Damian Collins, a Conservative Party MP, wrote Mark Zuckerberg, Facebook’s chief executive officer, "politely requesting" the information on Oct. 19, according to a letter Collins’s office made public Tuesday.

The move comes as Facebook faces multiple investigations in the U.S. over advertising and accounts linked to the Russian government that sought to influence the outcome of the 2016 U.S. presidential election. Now Parliament wants to know if Russia also used Facebook to try to affect the outcome of the Brexit vote.

“We have received a letter from the Digital, Culture, Media and Sports Committee and will respond once we have had the opportunity to review the request," a Facebook spokeswoman said.

Collins is chair of the House of Commons Digital, Culture, Media and Sport Select Committee, which is conducting an inquiry into fake news. "Part of this inquiry will focus on the role of foreign actors abusing platforms such as yours to interfere in the political discourse of other nations," Collins wrote to Zuckerberg.

Labour Party MP Ben Bradshaw, the former Culture Secretary, had previously called for Parliament to look into the role "dark money" may have played in the Brexit vote.

The committee is asking Facebook to provide it with examples of advertising purchased by Russian-linked accounts, pages set up by Russian-linked accounts and information regarding the targeting of these ads and pages.

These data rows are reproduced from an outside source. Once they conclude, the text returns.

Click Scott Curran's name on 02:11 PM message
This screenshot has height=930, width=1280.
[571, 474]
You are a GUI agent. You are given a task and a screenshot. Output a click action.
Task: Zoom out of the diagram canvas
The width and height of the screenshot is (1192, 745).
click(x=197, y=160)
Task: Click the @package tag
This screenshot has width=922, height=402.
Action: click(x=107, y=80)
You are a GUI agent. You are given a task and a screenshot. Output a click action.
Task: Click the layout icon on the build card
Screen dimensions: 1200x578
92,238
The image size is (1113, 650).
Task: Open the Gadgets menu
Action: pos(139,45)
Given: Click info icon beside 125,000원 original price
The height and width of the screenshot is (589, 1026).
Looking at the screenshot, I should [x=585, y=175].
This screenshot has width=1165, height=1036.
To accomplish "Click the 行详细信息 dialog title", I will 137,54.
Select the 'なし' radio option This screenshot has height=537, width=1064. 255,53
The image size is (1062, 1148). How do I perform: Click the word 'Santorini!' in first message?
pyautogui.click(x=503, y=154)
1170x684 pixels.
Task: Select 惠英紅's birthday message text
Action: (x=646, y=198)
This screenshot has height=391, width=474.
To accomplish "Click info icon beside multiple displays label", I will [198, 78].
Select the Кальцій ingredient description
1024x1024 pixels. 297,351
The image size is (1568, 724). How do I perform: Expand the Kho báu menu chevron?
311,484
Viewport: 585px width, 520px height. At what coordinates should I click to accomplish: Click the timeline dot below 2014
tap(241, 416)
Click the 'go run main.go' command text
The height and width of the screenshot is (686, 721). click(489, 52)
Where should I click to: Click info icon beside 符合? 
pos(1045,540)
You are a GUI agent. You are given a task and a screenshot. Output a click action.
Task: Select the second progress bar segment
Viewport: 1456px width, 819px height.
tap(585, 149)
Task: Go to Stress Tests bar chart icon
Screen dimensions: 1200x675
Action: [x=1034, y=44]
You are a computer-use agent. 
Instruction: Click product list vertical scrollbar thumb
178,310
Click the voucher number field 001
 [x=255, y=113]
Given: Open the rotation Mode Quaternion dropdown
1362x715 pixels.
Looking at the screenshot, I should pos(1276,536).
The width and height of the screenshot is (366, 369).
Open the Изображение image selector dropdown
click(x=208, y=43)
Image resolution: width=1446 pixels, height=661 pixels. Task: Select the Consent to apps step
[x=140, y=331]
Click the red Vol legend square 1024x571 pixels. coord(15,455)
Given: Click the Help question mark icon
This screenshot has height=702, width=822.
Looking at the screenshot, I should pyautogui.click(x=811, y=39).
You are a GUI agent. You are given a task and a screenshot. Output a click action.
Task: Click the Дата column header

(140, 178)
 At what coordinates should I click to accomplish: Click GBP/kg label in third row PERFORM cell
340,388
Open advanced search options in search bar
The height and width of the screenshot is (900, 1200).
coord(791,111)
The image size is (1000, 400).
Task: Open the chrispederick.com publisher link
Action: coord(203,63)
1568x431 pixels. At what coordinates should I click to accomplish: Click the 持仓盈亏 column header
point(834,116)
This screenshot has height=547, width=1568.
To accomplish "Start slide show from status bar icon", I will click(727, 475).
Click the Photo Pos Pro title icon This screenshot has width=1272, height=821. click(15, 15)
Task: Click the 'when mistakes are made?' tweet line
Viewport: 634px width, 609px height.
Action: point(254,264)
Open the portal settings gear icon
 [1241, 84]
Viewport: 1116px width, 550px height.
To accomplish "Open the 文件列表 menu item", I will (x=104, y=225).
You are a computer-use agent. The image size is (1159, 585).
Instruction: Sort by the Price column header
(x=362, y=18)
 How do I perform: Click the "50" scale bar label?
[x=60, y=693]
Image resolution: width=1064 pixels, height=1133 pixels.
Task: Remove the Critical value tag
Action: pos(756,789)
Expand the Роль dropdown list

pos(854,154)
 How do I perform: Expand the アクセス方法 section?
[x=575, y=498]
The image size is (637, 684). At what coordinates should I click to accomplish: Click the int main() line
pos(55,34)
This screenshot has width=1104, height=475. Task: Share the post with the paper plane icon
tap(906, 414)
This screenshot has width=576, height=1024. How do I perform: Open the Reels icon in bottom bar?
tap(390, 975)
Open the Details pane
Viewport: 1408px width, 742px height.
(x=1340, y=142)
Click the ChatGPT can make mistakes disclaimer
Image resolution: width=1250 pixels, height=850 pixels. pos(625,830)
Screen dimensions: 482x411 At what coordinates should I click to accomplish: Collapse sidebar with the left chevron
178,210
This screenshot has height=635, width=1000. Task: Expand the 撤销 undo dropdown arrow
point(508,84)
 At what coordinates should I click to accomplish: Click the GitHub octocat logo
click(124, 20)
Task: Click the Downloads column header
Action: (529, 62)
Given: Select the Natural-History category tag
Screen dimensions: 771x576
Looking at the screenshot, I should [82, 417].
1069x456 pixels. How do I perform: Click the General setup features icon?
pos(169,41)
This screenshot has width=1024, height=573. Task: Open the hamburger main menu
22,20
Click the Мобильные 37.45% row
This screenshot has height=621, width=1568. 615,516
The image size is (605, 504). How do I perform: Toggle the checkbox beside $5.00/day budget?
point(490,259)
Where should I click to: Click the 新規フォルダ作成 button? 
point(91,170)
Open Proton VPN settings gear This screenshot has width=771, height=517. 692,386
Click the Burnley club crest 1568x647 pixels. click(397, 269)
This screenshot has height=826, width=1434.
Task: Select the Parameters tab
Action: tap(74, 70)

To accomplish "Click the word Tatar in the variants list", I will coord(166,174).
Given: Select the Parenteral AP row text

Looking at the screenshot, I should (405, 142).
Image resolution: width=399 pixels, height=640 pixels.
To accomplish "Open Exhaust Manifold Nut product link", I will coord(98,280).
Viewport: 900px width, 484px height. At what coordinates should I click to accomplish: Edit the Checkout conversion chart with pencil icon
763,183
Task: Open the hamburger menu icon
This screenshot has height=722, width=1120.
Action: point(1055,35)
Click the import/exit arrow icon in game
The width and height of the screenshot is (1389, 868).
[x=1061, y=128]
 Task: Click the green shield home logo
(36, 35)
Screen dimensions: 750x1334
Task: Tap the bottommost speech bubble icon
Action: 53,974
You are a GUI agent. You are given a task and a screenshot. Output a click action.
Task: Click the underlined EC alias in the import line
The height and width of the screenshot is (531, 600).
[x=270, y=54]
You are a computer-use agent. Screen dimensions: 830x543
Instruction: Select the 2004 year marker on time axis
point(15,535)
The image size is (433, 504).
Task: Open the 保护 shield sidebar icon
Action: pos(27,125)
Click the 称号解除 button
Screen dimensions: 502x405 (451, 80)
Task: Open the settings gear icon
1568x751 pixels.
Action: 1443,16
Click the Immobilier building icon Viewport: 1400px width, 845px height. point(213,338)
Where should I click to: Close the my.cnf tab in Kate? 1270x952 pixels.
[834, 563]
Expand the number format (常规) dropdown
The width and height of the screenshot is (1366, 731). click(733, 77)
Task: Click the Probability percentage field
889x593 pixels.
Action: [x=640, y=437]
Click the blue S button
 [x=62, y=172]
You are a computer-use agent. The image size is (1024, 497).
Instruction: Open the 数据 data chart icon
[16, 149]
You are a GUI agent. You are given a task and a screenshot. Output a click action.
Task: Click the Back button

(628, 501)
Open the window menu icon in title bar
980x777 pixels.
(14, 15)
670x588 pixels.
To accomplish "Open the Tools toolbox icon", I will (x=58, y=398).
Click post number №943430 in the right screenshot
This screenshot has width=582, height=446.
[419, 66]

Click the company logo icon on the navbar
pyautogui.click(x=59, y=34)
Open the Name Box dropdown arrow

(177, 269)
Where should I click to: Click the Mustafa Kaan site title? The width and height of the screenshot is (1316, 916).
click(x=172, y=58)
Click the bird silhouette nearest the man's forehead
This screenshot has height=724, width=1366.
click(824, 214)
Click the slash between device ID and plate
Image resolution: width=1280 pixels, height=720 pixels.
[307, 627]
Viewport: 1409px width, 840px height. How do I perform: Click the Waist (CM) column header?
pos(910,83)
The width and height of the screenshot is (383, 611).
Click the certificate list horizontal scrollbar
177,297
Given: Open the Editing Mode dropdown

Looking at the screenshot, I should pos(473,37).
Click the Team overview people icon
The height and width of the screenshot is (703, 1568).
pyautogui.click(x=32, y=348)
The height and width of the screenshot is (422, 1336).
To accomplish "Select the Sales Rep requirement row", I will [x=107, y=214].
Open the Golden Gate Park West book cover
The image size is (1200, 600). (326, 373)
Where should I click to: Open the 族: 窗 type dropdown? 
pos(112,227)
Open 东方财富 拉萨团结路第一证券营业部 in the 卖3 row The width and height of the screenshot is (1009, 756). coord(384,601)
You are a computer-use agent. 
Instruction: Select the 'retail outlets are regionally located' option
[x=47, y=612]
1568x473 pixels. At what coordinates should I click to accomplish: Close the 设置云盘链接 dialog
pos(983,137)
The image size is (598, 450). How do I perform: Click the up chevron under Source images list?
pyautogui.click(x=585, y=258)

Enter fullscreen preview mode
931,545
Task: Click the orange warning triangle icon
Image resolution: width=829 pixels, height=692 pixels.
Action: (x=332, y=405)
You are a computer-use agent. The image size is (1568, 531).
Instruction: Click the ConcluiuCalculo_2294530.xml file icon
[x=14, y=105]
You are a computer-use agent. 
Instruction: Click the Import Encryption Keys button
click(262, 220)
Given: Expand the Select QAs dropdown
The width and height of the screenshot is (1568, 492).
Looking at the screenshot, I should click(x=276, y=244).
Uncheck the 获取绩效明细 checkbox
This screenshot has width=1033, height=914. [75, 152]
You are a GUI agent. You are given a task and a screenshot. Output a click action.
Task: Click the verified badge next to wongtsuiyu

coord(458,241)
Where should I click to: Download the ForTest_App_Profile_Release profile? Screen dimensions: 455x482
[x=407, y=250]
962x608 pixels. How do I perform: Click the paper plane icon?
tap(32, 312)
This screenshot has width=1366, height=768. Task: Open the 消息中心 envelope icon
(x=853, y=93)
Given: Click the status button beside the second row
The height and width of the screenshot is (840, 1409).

It is also asking Facebook to reveal how much money it earned for these ads, how many times they were seen and how many times the pages they promoted were viewed.

Collins said in his letter that he believed the information he was requesting was "in line with that already supplied by Facebook to several United States Senate Committees" in their investigations into Russian meddling in the presidential vote.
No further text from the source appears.